It was not a disgrace.
You need to balance up some very difficult choices.
How about not targeting industry, or the workers in those industries, Hamburg and Dresden etc were also hubs for communications eg port and railway.
Targeting them meant direct disruption but it also meant the Germans had to spend time dealing with housing, food and water shortages for the labour for the war effort. Repairs or new build had to be done. Refugees clogged up roads.
If you are impeding production, slave labour was needed even more. If the railways were knackered, they couldn't send jews off to camps. When they were repaired, it was arms and supplies that were then prioritised, rather than another train of children to the gas chambers. At least until the very late stages.
What you have to remember is that with any normal adversary, the war was lost by late 1942 and there would have been a surrender.
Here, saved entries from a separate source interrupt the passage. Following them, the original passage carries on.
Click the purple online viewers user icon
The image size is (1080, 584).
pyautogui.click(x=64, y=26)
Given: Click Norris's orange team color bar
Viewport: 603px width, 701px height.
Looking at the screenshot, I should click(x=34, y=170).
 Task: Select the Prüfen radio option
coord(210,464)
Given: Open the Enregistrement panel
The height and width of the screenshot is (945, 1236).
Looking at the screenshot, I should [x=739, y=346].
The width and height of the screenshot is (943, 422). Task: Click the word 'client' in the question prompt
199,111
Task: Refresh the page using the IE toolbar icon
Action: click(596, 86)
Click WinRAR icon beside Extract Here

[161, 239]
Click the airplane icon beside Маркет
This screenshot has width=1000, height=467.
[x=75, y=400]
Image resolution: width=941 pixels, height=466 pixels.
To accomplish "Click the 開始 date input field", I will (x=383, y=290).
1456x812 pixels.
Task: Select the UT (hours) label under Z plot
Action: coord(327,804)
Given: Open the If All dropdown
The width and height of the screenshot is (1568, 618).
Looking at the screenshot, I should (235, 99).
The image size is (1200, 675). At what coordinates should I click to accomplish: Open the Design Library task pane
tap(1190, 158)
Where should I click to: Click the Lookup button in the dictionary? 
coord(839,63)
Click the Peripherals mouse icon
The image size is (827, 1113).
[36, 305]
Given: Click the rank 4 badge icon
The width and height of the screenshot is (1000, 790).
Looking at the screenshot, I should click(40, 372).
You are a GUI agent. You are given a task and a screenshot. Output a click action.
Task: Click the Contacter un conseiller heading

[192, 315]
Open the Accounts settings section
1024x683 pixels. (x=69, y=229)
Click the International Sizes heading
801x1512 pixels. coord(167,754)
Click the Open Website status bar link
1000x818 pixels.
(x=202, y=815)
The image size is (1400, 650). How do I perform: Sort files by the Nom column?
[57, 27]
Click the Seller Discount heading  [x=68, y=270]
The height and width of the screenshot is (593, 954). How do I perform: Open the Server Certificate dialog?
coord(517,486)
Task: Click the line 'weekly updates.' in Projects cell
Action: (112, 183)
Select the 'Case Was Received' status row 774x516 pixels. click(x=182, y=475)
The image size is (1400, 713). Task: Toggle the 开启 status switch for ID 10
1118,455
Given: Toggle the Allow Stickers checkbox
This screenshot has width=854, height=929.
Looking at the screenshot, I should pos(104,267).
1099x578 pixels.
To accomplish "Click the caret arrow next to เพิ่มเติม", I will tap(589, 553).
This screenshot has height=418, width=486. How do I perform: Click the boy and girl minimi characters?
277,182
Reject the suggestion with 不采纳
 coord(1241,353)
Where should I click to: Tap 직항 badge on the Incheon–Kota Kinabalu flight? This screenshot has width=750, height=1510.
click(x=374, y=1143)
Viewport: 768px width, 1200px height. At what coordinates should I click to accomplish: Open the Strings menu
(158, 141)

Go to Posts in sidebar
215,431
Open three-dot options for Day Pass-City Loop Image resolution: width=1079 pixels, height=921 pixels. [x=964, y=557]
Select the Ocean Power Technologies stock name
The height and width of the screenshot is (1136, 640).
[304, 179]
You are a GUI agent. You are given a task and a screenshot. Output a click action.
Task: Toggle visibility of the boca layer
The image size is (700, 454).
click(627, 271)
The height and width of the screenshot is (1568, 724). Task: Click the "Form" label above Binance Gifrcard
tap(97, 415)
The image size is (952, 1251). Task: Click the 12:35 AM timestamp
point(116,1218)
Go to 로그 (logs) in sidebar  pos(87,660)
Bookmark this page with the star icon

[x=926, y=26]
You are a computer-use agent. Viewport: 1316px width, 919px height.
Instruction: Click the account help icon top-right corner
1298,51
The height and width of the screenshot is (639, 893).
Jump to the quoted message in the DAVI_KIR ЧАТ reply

Those in charge were not normal and fanatics permeated every facet of German society. Fear of their own side was extraordinary. The bombing was the only solution.
It was incredibly costly but incredibly effective.
Operation Gomorrah killed 37,000 in a week and wounded 180,000 when it destroyed Hamburg. The bomb sites weren't accurate for more precision bombing at that time, but it doesn't matter, the aim was to utterly disrupt. Remember bombing was by day with the USAAF and by night from the RAF. There was no let up. It was wearing the opposition down psychologically and physically as well as materially and logistically.